The Student Health Service’s response: This is a very common problem especially amongst students. In many other phases in life, activities are more structured. When you are younger you often have a set timetable, doing most of your studies in class during the day.

When you work there are often set hours, meetings, and a workplace that creates more structure. As a student, it’s often up to you to create a structure, especially if you have few classes and a lot of independent studies. It can help to think of your studies like a job and organise your time in a similar way. Another factor that is often helpful is, if possible, to change environment when you change activity. This can for example be to study at the university, a library, or a café.

Studying together with others is yet another tip. Some students have small study groups that meet together in person or online. Meeting someone at a certain time often makes it easier to prioritize studies, as you are accountable to someone else. You don’t need to study the same thing, just have the common goal to study.

We highly recommend using a calendar to plan, prioritize, and perform tasks. Remember to plan when to do what and divide tasks into small parts so they are achievable. It’s also important to be realistic in your planning, try to pace yourself so you can last in the long run.

Pauses are important to fill up with new energy and can be seen as rewards for focusing for a period of time. How long one can focus is different for different individuals and different tasks, but 25-45 minutes is common. Find out what works for you and plan for shorter and longer breaks throughout the day. A tip is to set a timer for the break to make sure to return to studying. In addition, take breaks in longer stretches like weekends or days off.

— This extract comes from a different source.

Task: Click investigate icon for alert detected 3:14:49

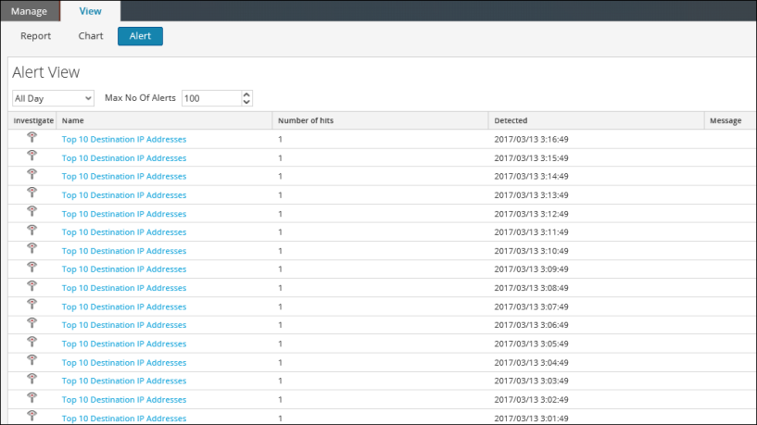Action: pos(32,175)
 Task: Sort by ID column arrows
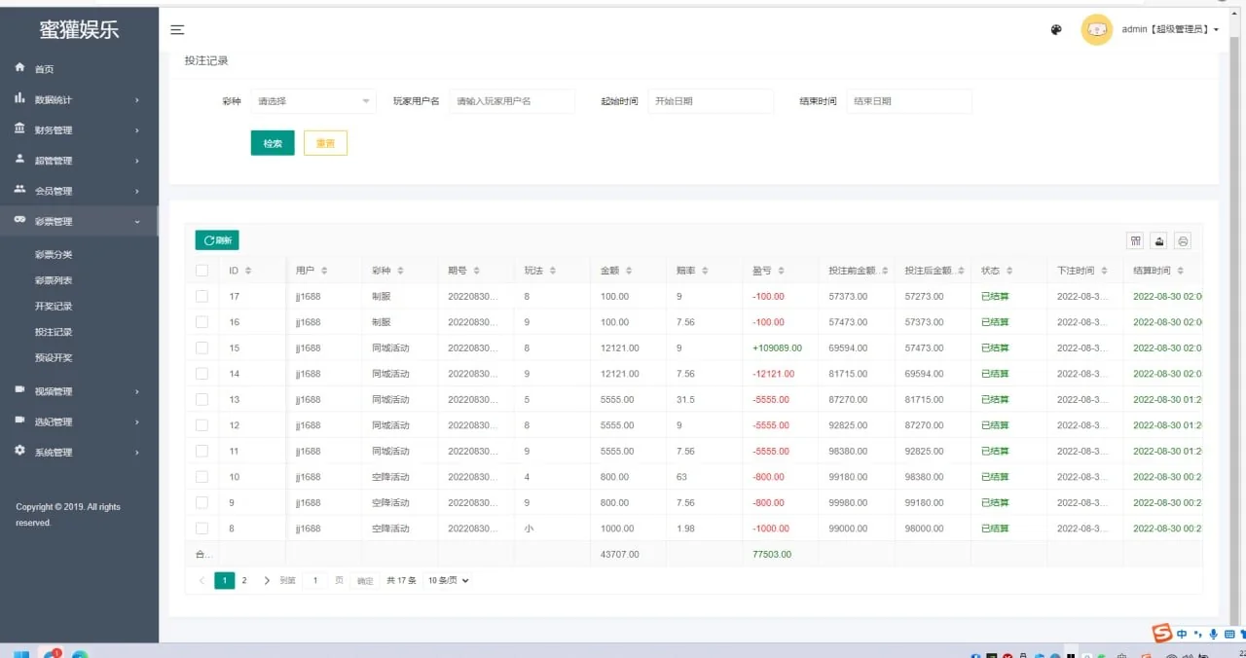(248, 271)
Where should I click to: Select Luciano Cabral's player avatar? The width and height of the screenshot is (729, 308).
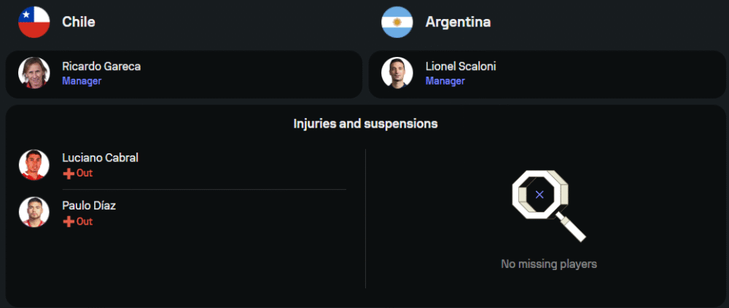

Being social, going outside, and exercising during your breaks can be revitalizing. Many of us have constant distractions with phones and social media. Know yourself and make sure to avoid distractions by closing down programs you don’t need on your screen, putting away your phone, or using silent mode or do not disturb. There are also many helpful apps that are based on the Pomodoro technique or that can help you to lock your phone for a set period of time.

Last, but not least, the Student Health Service offers an anti-procrastination group, “Do it now!”, that meets once a week to support each other and help create structure.